▶ **WHAT IS REQUIRED**: Take the line that contains "The height and width of the screenshot is (846, 1205)." and each one after it through the last line below, and retype them exactly. Leave out the pictures.

· · ·

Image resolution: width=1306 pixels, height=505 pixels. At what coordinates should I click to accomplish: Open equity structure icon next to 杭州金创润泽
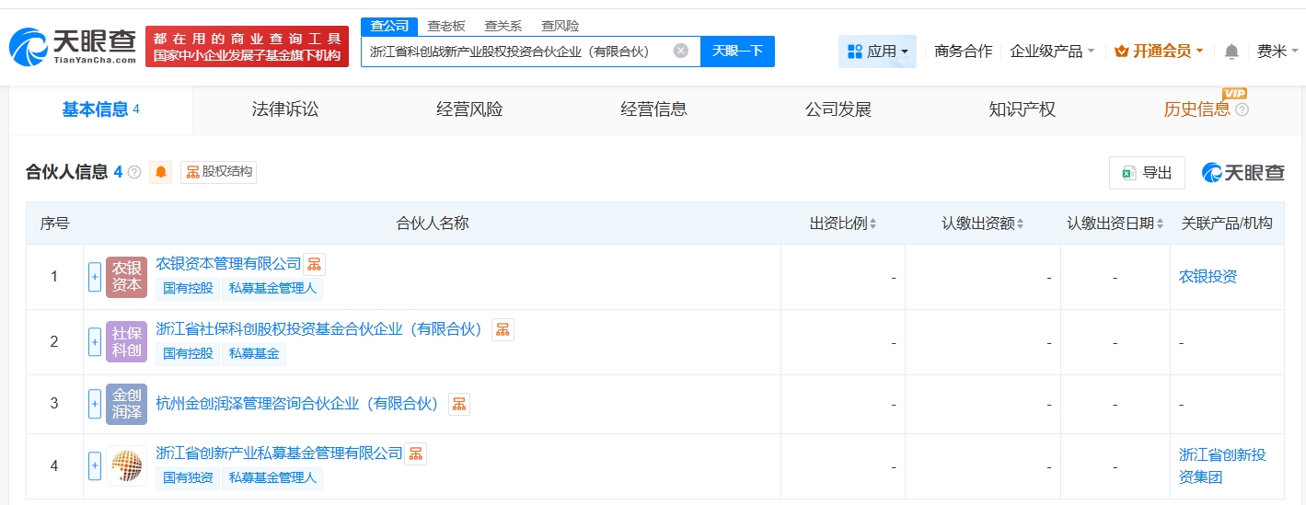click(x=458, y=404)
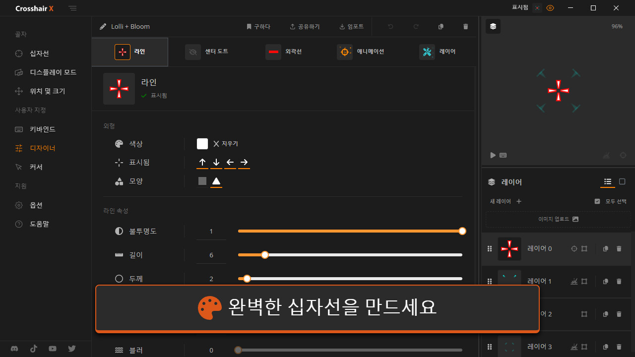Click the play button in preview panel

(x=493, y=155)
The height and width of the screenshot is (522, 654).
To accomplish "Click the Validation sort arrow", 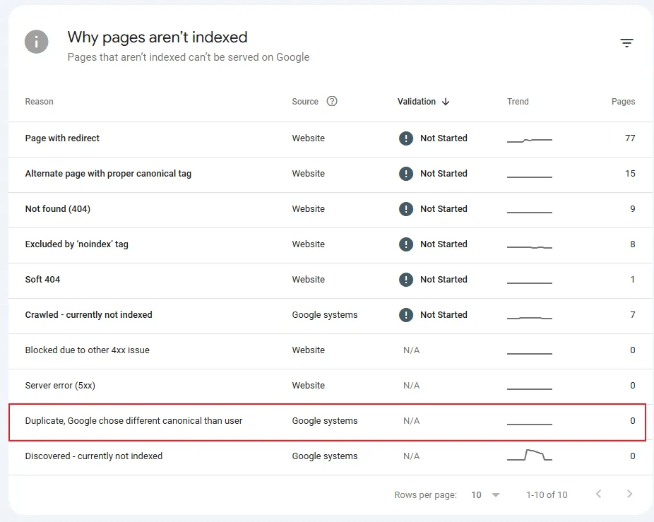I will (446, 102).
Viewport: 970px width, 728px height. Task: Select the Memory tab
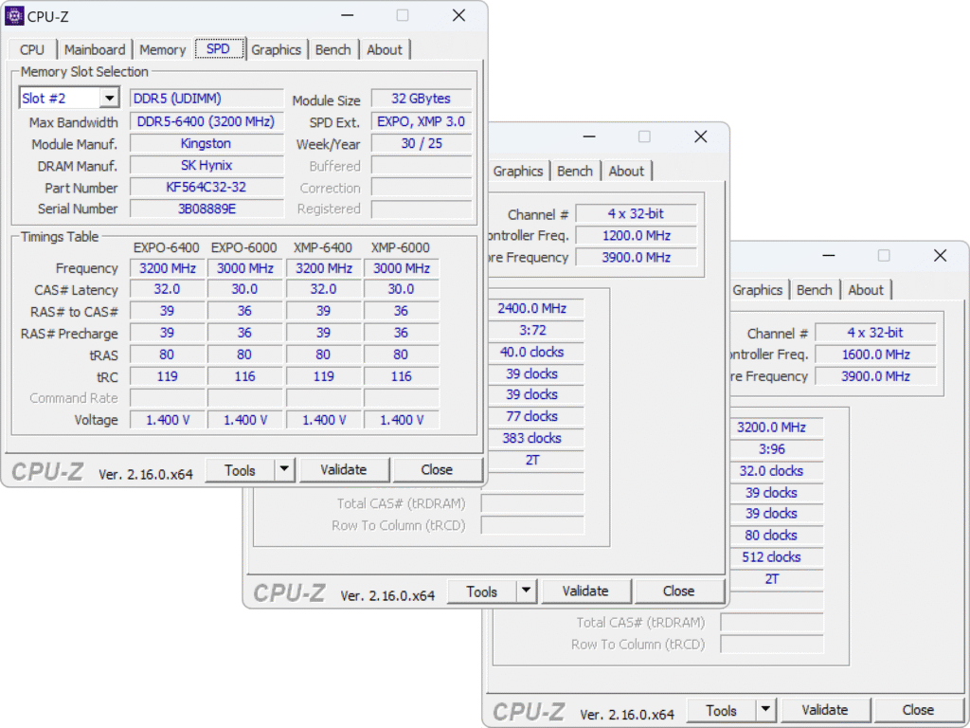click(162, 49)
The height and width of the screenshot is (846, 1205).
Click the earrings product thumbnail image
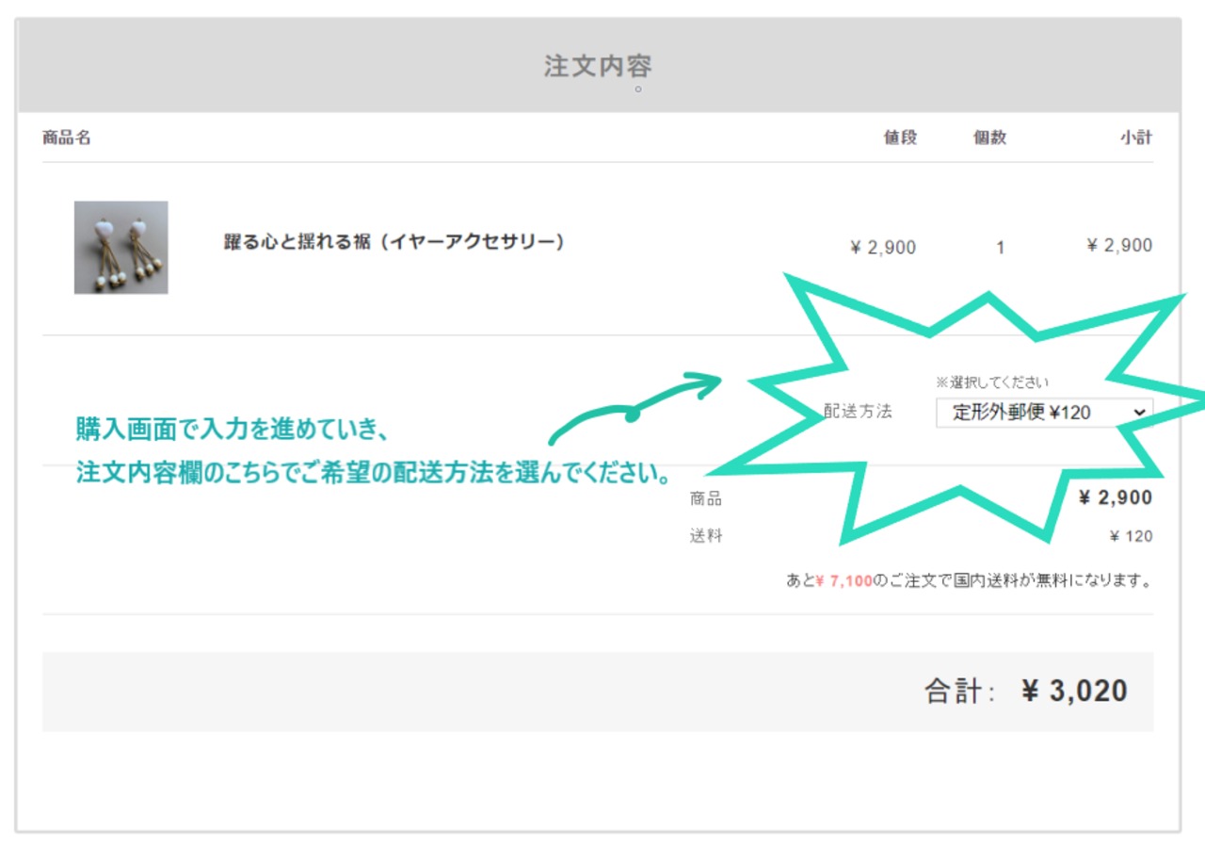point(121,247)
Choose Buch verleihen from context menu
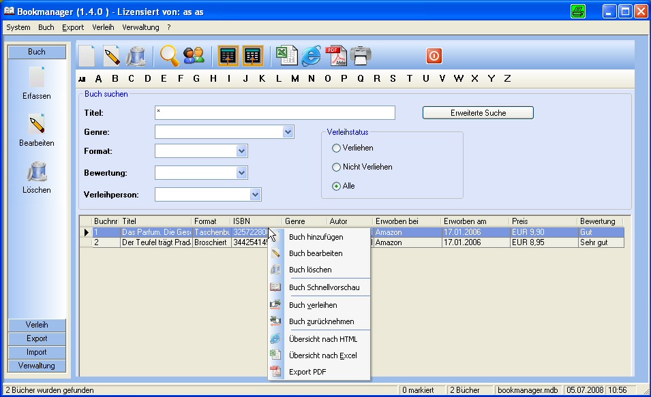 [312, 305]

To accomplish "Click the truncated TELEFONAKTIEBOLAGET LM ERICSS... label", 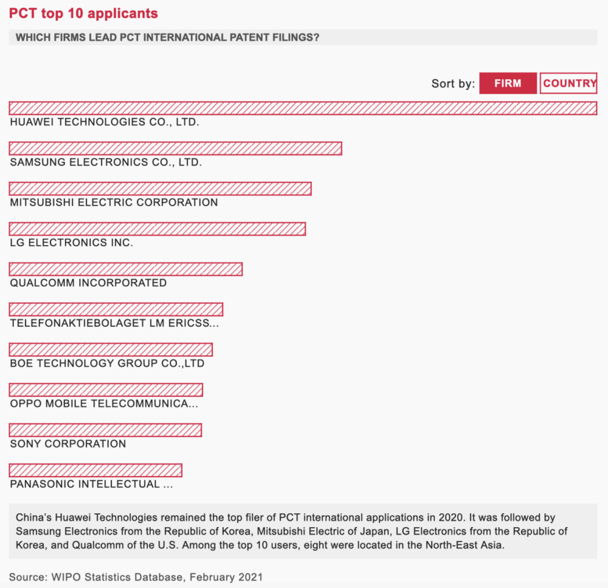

· · ·

▶ **SOLUTION TO THIS PROBLEM**:
The height and width of the screenshot is (846, 1205).
Click the earrings product thumbnail image
point(121,247)
Choose Buch verleihen from context menu
 [312, 305]

To accomplish "Click the truncated TELEFONAKTIEBOLAGET LM ERICSS... label", 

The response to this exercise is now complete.